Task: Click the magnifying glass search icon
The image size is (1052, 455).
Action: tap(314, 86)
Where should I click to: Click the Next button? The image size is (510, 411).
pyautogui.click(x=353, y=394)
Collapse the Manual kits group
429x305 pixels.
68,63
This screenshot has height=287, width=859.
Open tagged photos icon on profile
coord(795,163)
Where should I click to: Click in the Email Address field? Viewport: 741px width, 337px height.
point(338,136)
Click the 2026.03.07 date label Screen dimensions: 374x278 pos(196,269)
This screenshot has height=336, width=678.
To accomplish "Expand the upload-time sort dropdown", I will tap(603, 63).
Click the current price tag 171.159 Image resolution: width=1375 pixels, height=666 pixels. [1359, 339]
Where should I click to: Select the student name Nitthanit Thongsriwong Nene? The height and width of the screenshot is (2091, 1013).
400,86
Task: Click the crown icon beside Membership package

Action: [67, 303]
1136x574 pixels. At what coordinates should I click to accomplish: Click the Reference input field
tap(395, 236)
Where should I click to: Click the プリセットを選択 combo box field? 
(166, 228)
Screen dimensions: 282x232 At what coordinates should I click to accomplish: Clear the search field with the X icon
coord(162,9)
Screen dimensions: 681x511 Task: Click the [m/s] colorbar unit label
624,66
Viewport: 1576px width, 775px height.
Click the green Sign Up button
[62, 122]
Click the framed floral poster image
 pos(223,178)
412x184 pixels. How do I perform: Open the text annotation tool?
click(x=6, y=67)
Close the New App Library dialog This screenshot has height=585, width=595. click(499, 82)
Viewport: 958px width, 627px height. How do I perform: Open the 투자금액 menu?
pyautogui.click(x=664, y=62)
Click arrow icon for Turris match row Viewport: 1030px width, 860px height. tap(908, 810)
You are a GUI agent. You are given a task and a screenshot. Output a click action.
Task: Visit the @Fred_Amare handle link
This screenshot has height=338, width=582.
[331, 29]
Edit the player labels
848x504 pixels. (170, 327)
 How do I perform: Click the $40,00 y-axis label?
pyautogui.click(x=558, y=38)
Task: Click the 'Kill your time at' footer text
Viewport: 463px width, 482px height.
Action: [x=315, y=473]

▶ **YOUR TASK**: Beginning at the top of the data, extract each line through the line containing "Click the current" and return those lines exactly, with nothing added.

▶ **FINISHED TASK**:
Task: Click the magnifying glass search icon
The image size is (1052, 455).
Action: tap(314, 86)
Where should I click to: Click the Next button? The image size is (510, 411).
pyautogui.click(x=353, y=394)
Collapse the Manual kits group
429x305 pixels.
68,63
This screenshot has height=287, width=859.
Open tagged photos icon on profile
coord(795,163)
Where should I click to: Click in the Email Address field? Viewport: 741px width, 337px height.
point(338,136)
Click the 2026.03.07 date label Screen dimensions: 374x278 pos(196,269)
This screenshot has height=336, width=678.
To accomplish "Expand the upload-time sort dropdown", I will tap(603, 63).
Click the current price tag 171.159 Image resolution: width=1375 pixels, height=666 pixels. [1359, 339]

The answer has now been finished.